Small business owners says qualified workers remain the major stumbling block to expansion. Nonetheless, U.S. business owners expressed optimism in July as expectations for business conditions, real sales, and expansion made solid gains.
The optimism flies in the face of a global economic recession most likely underway as the yields on short-term U.S. bonds is well above long-term bonds for the first time in 12 years. Coupled with an inverted yield curve and a nasty trade and currency war, the possibility of painful and prolonged downturn is even more likely.
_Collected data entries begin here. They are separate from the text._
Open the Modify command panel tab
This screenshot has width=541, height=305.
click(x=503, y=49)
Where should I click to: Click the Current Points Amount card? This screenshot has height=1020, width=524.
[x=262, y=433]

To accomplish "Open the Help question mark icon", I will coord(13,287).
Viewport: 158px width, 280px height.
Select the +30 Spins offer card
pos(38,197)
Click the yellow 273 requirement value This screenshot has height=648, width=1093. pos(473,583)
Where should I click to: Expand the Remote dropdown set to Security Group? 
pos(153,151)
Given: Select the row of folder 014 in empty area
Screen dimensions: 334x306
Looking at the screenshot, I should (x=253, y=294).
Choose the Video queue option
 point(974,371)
The NFIB reports its Small Business Optimism Index rose 1.4 points to 104.7, with seven of 10 components advancing, two falling, and one remaining unchanged. The Uncertainty Index fell 10 points, reversing a surge in June that reached the highest level since March 2017.
Small Business Owners Optimism
The NFIB found small business owners’ plans to create new jobs and make capital outlays advanced and earnings trends improved, supported by a solid improvement in sales trends; plans to order new inventories posted a solid gain; after surging last month, reports of higher average selling prices stabilized, with no evidence of a pickup in inflation; and credit conditions remain very supportive, interest rates on loans are historically low, and there are few complaints about credit availability.
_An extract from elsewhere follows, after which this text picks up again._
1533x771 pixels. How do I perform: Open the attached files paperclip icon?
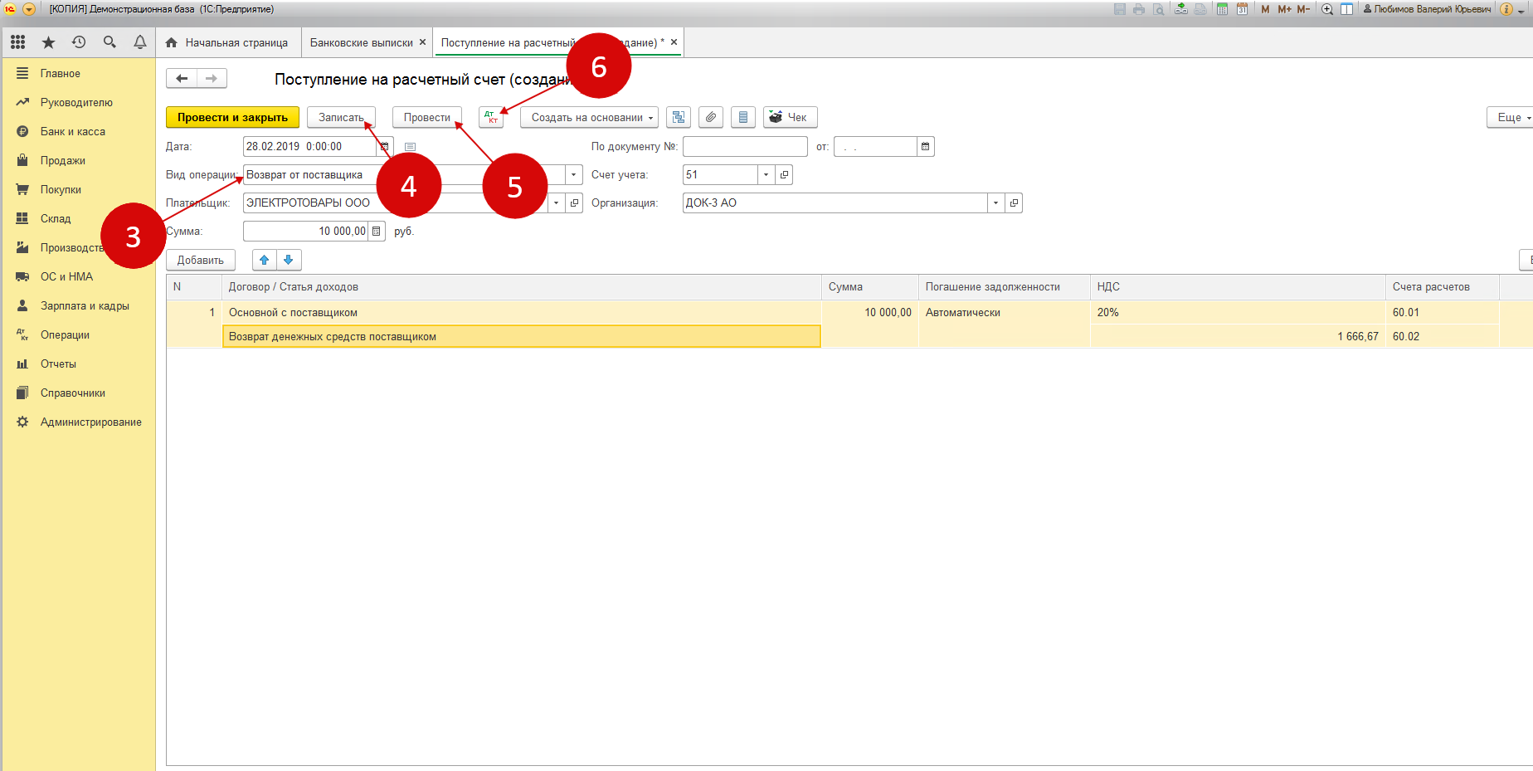click(x=711, y=118)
“Small business owners want to grow their operations, and the only thing stopping them is finding qualified workers” says NFIB President and CEO Juanita D. Duggan.
When it comes to business credit only 3% of owners reported that all of their borrowing needs were not satisfied. Twenty-eight percent reported that all credit needs were met, and 56% said they were not interested in a loan. Two percent reported that their last loan was harder to get than the previous one. Credit conditions are about as supportive as they have ever been in the 46-year NFIB survey history.
As reported in the NFIB Jobs Report, business job creation slowed in July, falling to an average addition of 0.12 workers per firm. A record 26% of small business owners surveyed cited the difficulty of finding qualified workers as their single most important business problem.
But Recession is Here
While Wall Street is historically miles ahead of Main Street, spending data on payment cards is even further ahead. The second-quarter data show global gross dollar volume (GDV) on credit, debit, charge, and prepaid cards declined slightly and has been stalling for the past three quarters.
It does not take a rocket scientist to add an inverted yield curve with trade tariffs, currency devaluations, weakening global spending, a stratospheric deficit, and rising gold prices to conclude we are already in a recession, notes Robert McKinley, Senior Analyst for CardTrak, CardFlash, and CardData.
Crazy as it might sound, another indicator is a consumer credit bubble just ahead of a recession. In April and May Americans added more than $14 billion to revolving consumer credit, after floundering for many months and dropping off the cliff in June with negative growth. This same pattern appeared just before the Great Recession.
Global Card Usage Bellwether
Second-quarter global volume on a currency adjusted basis (FX) for the Major 4 U.S. based networks was essentially flat year-on-year (YOY) down by 10 basis points (bps), compared the prior year, based on analysis by RAM Research.
Global payment card (credit+debit+charge+prepaid) GDV for Visa [V], Mastercard [MA], American Express [AXP] and Discover [DFS] payment cards decreased to 8.5% YOY FX for the second-quarter (2Q/19), compared to 8.6% YOY FX in the year ago quarter.
Visa reported a 6.2% YOY FX gain in global GDV and a 2.2% YOY NFX (not currency adjusted) gain for the second-quarter, compared to an 8.8% YOY FX and a 10.3% NFX increase in 2Q/18.
Mastercard reported an 12.9% YOY FX gain in global GDV and an 8.3% YOY NFX gain for the second-quarter, compared to a 14.1% YOY FX and a 15.3% NFX increase in 2Q/18.
U.S. Consumer Credit Splurge
U.S. revolving credit, mostly credit card debt, edged down by 0.1% or 10 bps (basis points) in June, compared to a revised 8.4% year-on-year (YOY) gain in May and a revised 7.6% YOY increase in April. The monthly gains for April and May were the highest in more than five years.
On a quarterly basis, U.S. revolving consumer credit grew 5.3% YOY in the second-quarter (April-Jun), compared to a revised 1.5% YOY gain in the first-quarter, and compared to a revised 3.2% YOY increase for the same period one-year ago, according to the latest Federal Reserve report.